When I read the book, it brought back for me lots of childhood memories at my local library. Did that happen for you?

Very much. I think that was a major impetus for doing the book. The richness of those memories and the durability of them kept bringing me back to the same questions: Why is it that libraries mean so much to us? What about them has such a hold on our memory and our imagination?

And what’s the answer?

300 pages, that’s my answer.

You’ve also said that the library is one of the last places where everyone is welcome. Talk about that.
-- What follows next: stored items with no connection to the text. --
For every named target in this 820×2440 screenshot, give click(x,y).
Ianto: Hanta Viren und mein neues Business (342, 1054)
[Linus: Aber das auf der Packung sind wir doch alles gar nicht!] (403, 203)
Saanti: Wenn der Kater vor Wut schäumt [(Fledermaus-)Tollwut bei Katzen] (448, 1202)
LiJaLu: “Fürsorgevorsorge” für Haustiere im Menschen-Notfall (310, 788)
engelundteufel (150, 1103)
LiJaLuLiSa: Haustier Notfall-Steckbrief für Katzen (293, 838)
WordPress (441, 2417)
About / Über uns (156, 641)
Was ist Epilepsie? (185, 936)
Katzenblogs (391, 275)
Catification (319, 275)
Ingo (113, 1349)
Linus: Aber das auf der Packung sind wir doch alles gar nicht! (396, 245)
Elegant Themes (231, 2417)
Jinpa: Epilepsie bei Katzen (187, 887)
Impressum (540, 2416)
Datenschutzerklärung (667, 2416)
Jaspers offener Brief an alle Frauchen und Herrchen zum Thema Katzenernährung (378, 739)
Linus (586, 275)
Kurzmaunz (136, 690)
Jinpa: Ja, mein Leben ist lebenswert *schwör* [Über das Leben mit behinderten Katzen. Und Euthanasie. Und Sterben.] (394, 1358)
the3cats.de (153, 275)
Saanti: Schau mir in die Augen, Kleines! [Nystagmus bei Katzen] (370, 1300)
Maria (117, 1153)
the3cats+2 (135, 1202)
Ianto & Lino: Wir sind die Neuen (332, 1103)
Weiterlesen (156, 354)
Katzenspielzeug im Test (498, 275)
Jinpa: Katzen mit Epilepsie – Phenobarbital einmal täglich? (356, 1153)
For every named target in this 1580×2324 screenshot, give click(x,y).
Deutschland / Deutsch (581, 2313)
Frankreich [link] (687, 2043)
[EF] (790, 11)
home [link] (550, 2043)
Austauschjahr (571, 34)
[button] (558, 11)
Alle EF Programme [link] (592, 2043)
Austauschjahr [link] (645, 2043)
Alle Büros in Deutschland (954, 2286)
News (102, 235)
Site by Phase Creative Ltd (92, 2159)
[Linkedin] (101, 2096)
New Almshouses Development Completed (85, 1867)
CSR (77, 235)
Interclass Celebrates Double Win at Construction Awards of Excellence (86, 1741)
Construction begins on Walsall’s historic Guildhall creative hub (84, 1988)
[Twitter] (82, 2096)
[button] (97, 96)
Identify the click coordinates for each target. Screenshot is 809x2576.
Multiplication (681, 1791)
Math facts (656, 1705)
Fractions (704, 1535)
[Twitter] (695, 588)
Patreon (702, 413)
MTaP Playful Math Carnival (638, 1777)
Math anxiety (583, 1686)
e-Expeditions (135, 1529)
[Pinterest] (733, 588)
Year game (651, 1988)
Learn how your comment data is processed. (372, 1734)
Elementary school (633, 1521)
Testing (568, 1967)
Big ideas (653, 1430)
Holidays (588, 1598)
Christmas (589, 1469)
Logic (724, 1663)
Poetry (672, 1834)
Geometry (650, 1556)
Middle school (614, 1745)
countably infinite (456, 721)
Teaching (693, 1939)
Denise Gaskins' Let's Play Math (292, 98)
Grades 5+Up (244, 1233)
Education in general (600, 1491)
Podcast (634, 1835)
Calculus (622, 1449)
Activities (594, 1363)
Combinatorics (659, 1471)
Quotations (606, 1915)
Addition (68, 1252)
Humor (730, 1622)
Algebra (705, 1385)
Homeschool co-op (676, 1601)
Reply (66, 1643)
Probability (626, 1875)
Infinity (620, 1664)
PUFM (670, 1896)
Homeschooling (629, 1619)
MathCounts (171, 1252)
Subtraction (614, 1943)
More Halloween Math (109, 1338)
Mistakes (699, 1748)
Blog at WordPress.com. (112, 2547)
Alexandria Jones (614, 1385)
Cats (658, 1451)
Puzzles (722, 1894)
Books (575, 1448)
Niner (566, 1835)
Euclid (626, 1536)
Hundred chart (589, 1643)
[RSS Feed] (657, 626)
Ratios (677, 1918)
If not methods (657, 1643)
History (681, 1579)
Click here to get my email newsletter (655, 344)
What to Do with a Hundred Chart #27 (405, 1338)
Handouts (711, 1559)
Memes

Sure. The idea of a public space that’s truly welcoming to everyone is very important to the sense of what a community is. We don’t have many places that fill that role. Public parks, public streets—but beyond that the library is unique in that it welcomes everybody, and there’s no money involved. Anyone can go and just use the library, do it anonymously; you don’t have to sign in to go in. it’s a very safe sort of environment. In the last few decades, libraries have really emphasized that, and they’ve become community spaces for all sorts of things—literacy, community meetings, ESOL classes. They’ve become the real heart of a community. Unlike a lot of government services, people feel good about libraries. You never go to the library for a bad reason. You never go because you’re paying a parking ticket. It’s by choice. There’s always something positive about it.